OUT OF THE FLAMES:The Remarkable Story of a Fearless Scholar,
a Fatal Heresy, and One of the Rarest Books in the World
By William C Placher, 25th January 2003, The Christian Century,
Volume 120, Issue 2
MICHAEL SERVETUS'S Restitutio Christianismi is quite a book.
One of the first attacks on the doctrine of the Trinity, it
also described for the first time the circulation of the blood-and
led to Servetus's being burned to death in Calvin's Geneva.
Only three copies of the original edition survive. The Goldstones,
authors of popular works on book collecting, tell the story
of Servetus and of his book.
Servetus was a Spanish physician, scientist, theologian and
any number of other things. Already a published author at
19, he impressed and annoyed nearly everyone he met. Early
in life he concluded that the doctrine of the Trinity is contrary
to scripture, and, once he published his views, had to live
in hiding or on the run. Passing through Geneva, he was caught,
imprisoned and then burned (Calvin favored execution but opposed
burning). Servetus's ideas parallel (and may have influenced)

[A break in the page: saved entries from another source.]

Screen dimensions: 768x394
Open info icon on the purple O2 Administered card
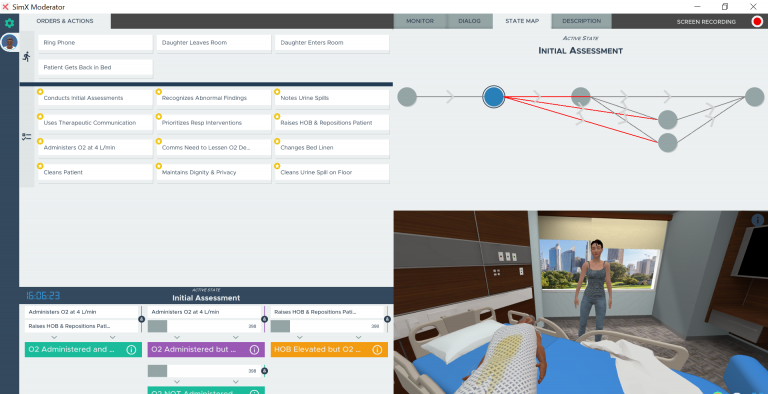pyautogui.click(x=254, y=349)
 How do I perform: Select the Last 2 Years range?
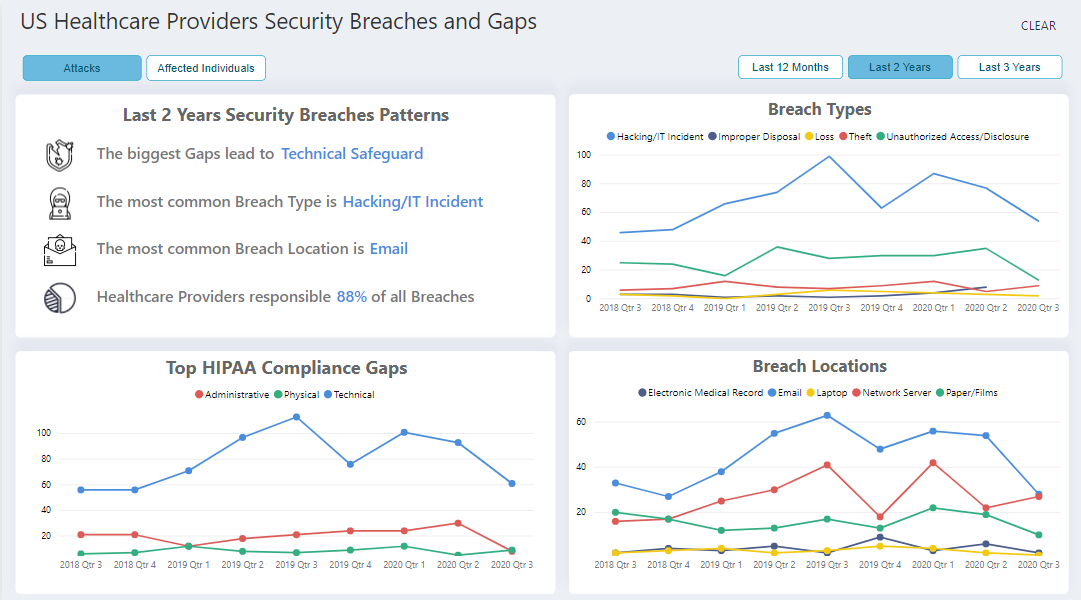[900, 67]
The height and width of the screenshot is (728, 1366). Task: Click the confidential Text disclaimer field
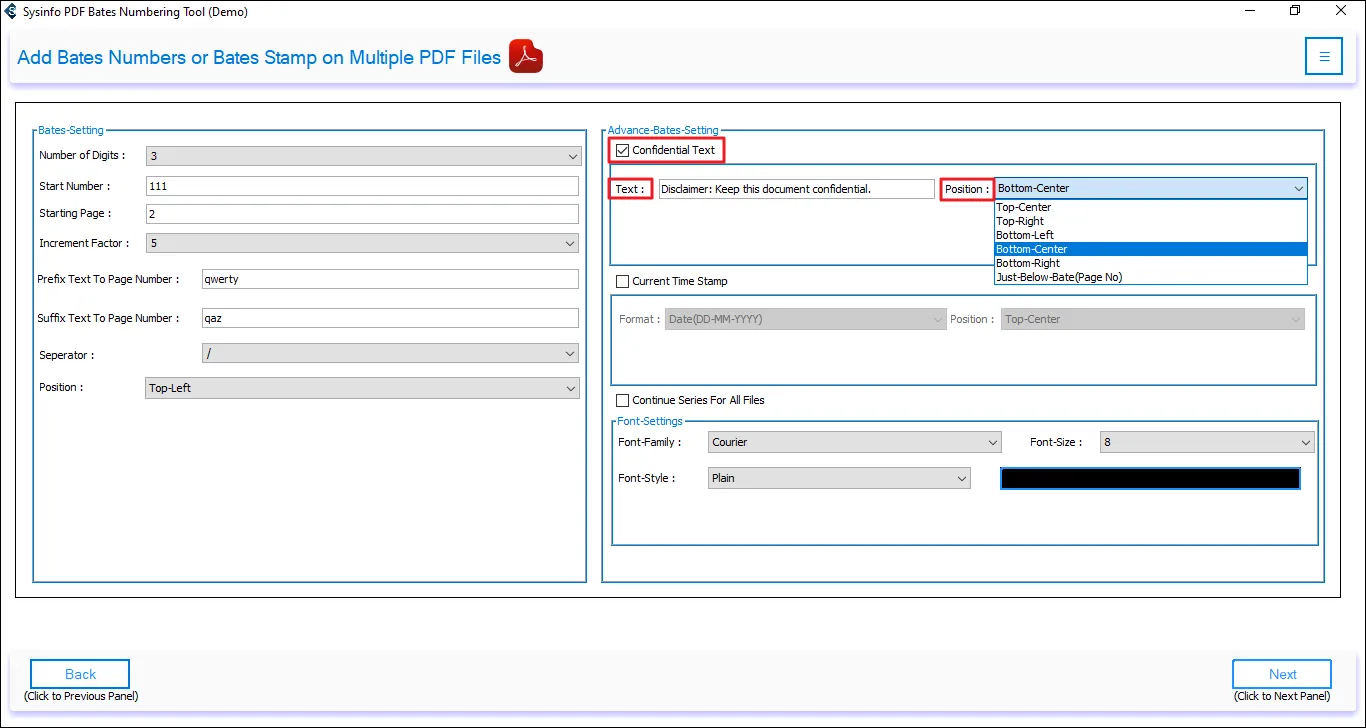coord(796,189)
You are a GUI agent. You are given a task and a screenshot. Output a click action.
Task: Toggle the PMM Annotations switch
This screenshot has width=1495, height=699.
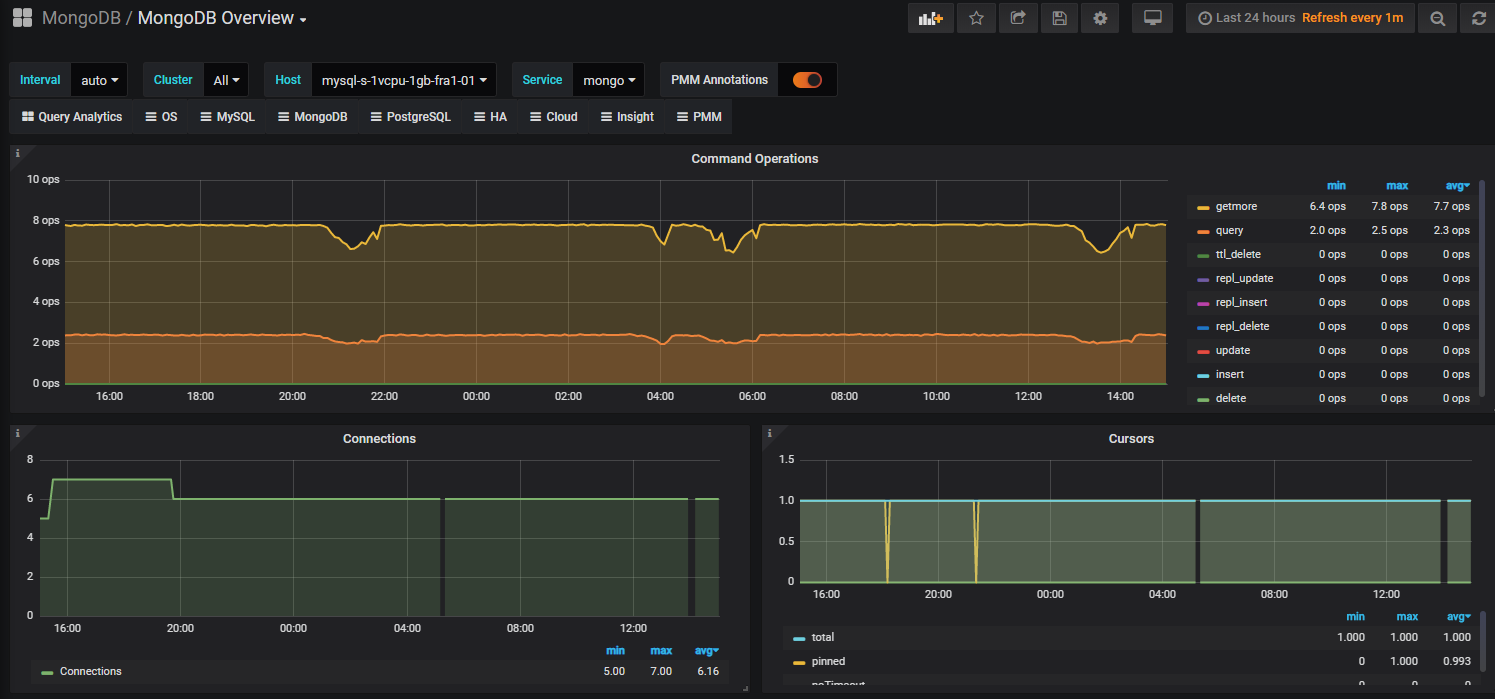click(807, 80)
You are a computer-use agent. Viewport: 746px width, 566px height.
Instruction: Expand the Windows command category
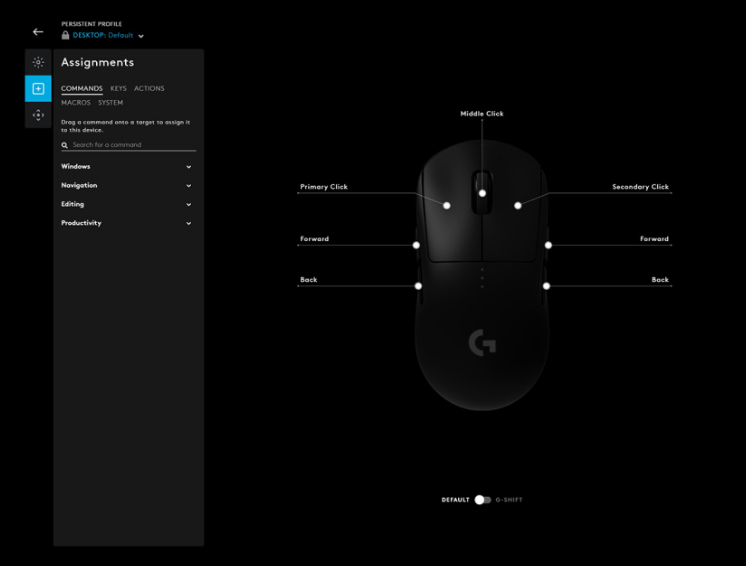click(x=188, y=167)
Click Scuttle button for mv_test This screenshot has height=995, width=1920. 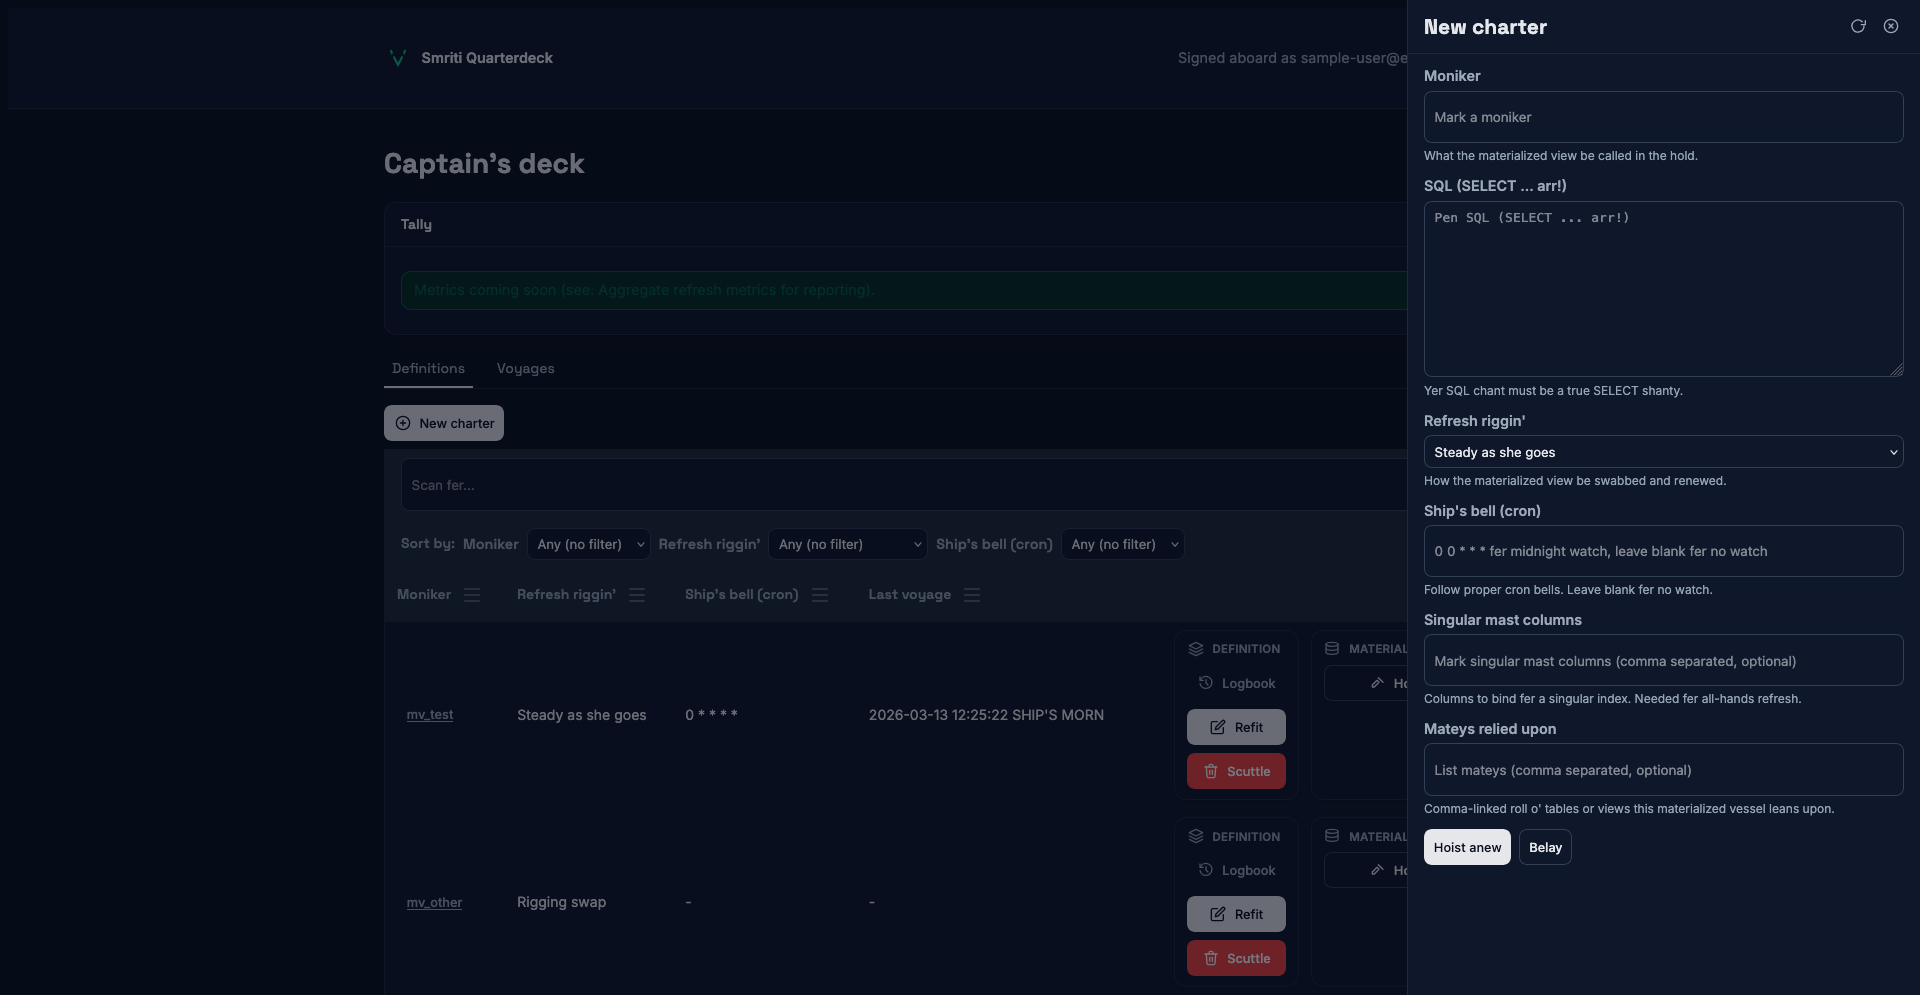coord(1236,771)
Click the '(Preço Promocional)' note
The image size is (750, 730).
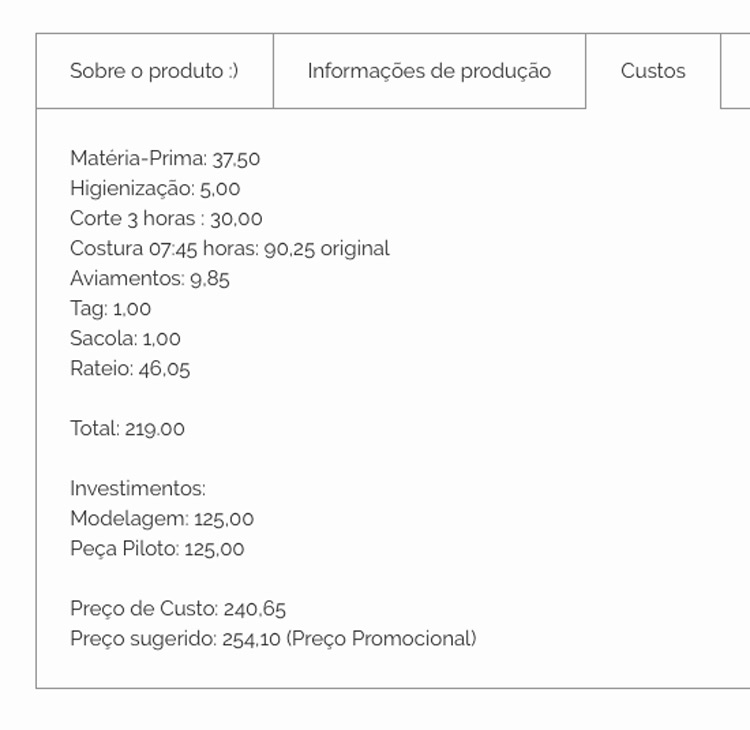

Unitarianism, whose later history the Goldstones trace. His
book's casual mention that the blood circulates through the
body anticipated William Harvey's "discovery" of
that principle by 75 years. Calvin and others sought to destroy
all the copies of Servetus's heretical volume. That only three
survive, each with its own interesting history, makes it one
of the world's rarest printed books.
The Goldstones know how to tell a good story, though they
sometimes slow the narrative down by including the life history
of nearly everyone who ever owned a copy of the Restitutio
or had anything to do with Unitarianism. Some of their historical
conclusions miss the mark, and their bibliography shows a
puzzling preference for 19th-century works. Why would one
draw on the 1914 edition of the Catholic Encyclopedia's article
on Calvin and ignore everything written about Calvin during
the past 25 years? William Bouwsma's Calvin (portrayed in
his 1989 biography), a tortured soul, would have made a more
interesting (and more accurate) opponent for Servetus than
the cardboard tyrant here described.
This year will mark the 50th anniversary of the publication
of Roland Bainton's Hunted Heretic: The Life and Death of
Michael Servetus, still a model of how to combine solid scholarship
and vivid prose and still in print, at less than half the
price of Out of the Flames.
Reviewed by William C. Placher, professor of theology at
Wabash College in Crawfordsville, Indiana.